Permanent Commerce Secretary Keerati Rushchano highlighted Thailand’s relatively strong export performance in August compared to regional peers, as several countries, including India, Taiwan, South Korea, China, Singapore, Malaysia, and Indonesia, all recorded declines in their exports.
Keerati attributed the increase in Thai exports to the growth of agricultural products, which experienced an uptick of 4.2% after four months of decline. Notable increases were observed in fresh and frozen fruit (99.8%), rice (10.8%), food seasonings (28.6%), canned and processed vegetables (26.5%), milk and dairy products (13.2%), and fresh, frozen, and dried vegetables (22.8%).
The export of industrial products also rebounded after three months of contraction. Key products that posted growth included automobiles and auto parts (5.2%), electronic circuit boards (39.8%), machinery and components (6.4%), telephones and telephone parts (36.9%), semiconductor transistors and diodes (74.5%), electric transformers and components (59.1%), and computers and computer parts (26.9%).

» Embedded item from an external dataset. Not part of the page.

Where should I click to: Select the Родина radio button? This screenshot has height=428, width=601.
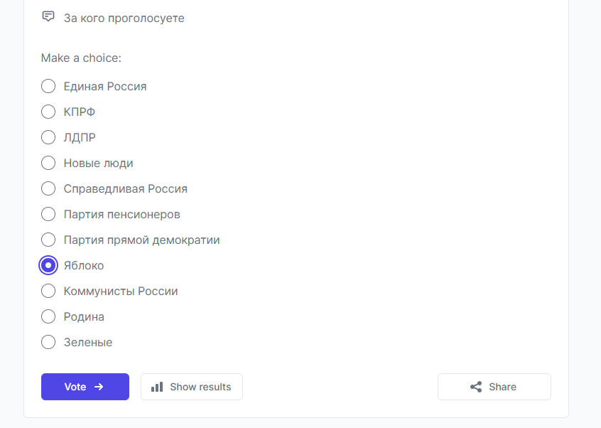pos(48,316)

Keerati expressed optimism that the upward trend in exports would continue in September, although he acknowledged that the figures from September 2022 were particularly robust at $25.0 billion. It remains uncertain whether exports will exceed $20 billion this September, but increased orders indicate that the figures from October to December are expected to be positive.
“We maintain our annual export target of 1-2% growth. We are making concerted efforts to avoid a contraction,” said Keerati. “Thailand’s private sector plays a significant role in driving exports, and collaboration between the public and private sectors is crucial in supporting export activities.”
Chaichan Chareonsuk, Chairman of the Thai National Shippers’ Council, expressed optimism for a turnaround in exports during the fourth quarter of this year. However, he believes that shipments are likely to contract by 1% overall for the year.
The 2.6% increase in August exports comes after 10 consecutive months of decline, starting from October 2022, with contractions of 4.2% in that month, 5.6% in November 2022, 14.3% in December 2022, 4.6% in January 2023, 4.8% in February 2023, 4.2% in March 2023, 7.7% in April 2023, 4.6% in May 2023, 6.5% in June 2023, and 6.2% in July 2023.
“Given these figures, it is indeed challenging for Thailand to achieve positive territory in terms of outbound shipments for the remaining months,” commented Chaichan.